Zuhause habe sie noch gedacht, sie würde beim Start die Augen schliessen, sagt Regula Wipf. Doch als der Gleitschirm bei Niederbauen (NW) abhebt, lässt sie sich nichts entgehen: «Ich hatte volles Vertrauen», sagt sie. 

Regula fliegt mit Emi Carvalho, der seit acht Jahren Tandemflüge macht. Die beiden lernen sich kennen, als Regula ihre Langlaufski verkaufen will. Sie hat ALS und verliert zusehends Muskulatur, ist auf einen Rollstuhl angewiesen. Emi bietet ihr einen Flug für die Langlaufski an. «Das will ich machen», sei ihr erster Gedanke gewesen, das sei ihr schon früher im Kopf rumgeschwirrt. Und sie sollte es nicht bereuen. Wird von der eindrücklichen Ruhe schwärmen und dass sie die Einschränkungen ihrer Krankheit nicht mehr gemerkt habe. Auch ihre Höhenangst ist weg. 

Kaum gelandet, denkt sie schon an ein nächstes Mal: «Einen solchen Flug kann ich noch lange machen», sagt Regula Wipf. Und sie will anderen ALS-Betroffenen Mut machen. Man sei gut gestützt in der Vorrichtung, die Emi eigens für Menschen mit einer Einschränkung habe. Auch die Infrastruktur vor Ort sei sehr gut, mit Behindertentoilette und Rampen. Regula hat hoch über dem Vierwaldstättersee das Gleiten im Schnee gegen das Schweben im Himmel getauscht. Voller Vertrauen.

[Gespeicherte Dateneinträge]
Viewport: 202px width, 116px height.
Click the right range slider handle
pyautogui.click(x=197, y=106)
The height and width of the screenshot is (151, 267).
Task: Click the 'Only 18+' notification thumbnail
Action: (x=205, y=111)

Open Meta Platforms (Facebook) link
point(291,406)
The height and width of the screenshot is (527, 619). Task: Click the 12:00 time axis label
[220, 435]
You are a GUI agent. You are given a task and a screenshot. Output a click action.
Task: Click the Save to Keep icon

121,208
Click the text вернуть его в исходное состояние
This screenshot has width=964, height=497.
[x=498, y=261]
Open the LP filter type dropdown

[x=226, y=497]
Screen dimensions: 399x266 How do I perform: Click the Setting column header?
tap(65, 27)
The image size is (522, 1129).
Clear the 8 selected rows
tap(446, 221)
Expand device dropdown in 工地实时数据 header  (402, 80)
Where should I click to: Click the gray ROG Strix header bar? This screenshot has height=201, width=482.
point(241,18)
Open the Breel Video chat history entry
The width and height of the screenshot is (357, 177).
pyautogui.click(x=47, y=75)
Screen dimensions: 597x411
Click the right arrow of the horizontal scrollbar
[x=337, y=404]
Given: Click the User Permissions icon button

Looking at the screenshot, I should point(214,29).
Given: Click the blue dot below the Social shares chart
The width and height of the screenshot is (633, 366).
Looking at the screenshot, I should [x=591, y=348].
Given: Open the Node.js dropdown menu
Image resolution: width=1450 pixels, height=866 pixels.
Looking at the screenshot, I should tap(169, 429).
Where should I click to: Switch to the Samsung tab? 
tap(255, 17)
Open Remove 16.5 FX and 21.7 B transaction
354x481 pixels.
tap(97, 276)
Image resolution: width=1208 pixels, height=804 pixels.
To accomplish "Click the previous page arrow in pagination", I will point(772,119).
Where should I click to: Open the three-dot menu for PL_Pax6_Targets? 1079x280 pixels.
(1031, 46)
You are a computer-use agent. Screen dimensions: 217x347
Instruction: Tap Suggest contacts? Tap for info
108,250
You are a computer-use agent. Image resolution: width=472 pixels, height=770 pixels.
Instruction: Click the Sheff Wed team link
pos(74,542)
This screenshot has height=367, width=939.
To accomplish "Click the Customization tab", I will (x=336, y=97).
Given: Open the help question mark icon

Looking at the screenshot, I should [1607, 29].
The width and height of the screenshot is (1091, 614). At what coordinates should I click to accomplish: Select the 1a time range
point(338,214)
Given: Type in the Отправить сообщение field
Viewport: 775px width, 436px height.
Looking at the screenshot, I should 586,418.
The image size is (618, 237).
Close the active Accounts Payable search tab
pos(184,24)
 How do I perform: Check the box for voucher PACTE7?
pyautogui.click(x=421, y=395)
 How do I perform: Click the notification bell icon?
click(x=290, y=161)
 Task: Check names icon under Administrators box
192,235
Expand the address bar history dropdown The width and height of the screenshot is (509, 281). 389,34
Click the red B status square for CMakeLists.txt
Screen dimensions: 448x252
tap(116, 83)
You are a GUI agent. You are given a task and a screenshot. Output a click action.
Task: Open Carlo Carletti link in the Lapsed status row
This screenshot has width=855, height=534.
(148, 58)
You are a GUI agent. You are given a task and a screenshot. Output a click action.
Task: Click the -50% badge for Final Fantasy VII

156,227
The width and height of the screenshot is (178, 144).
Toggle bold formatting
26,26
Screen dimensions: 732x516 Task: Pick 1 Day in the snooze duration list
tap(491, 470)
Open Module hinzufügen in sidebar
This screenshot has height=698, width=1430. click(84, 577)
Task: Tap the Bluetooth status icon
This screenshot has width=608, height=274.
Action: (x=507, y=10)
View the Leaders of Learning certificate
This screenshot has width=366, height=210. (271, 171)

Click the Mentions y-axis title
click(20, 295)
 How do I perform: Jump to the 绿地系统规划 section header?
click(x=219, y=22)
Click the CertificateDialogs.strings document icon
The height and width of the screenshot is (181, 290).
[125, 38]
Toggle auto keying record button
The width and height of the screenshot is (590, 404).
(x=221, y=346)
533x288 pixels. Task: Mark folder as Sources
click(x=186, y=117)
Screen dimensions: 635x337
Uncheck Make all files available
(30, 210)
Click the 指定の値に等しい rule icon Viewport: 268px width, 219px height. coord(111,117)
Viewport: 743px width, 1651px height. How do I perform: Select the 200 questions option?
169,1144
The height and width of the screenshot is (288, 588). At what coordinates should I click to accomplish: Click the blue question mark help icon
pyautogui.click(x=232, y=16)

» **Aufgabe**
Gib den Abschnitt des Lesetexts von „Kaum gelandet, denkt“ bis „getauscht. Voller Vertrauen.“ wortgetreu wieder. Die Zeilen sind eigenständiges Material und gehören nicht zum Lesetext.

» **Ergebnis**
Kaum gelandet, denkt sie schon an ein nächstes Mal: «Einen solchen Flug kann ich noch lange machen», sagt Regula Wipf. Und sie will anderen ALS-Betroffenen Mut machen. Man sei gut gestützt in der Vorrichtung, die Emi eigens für Menschen mit einer Einschränkung habe. Auch die Infrastruktur vor Ort sei sehr gut, mit Behindertentoilette und Rampen. Regula hat hoch über dem Vierwaldstättersee das Gleiten im Schnee gegen das Schweben im Himmel getauscht. Voller Vertrauen.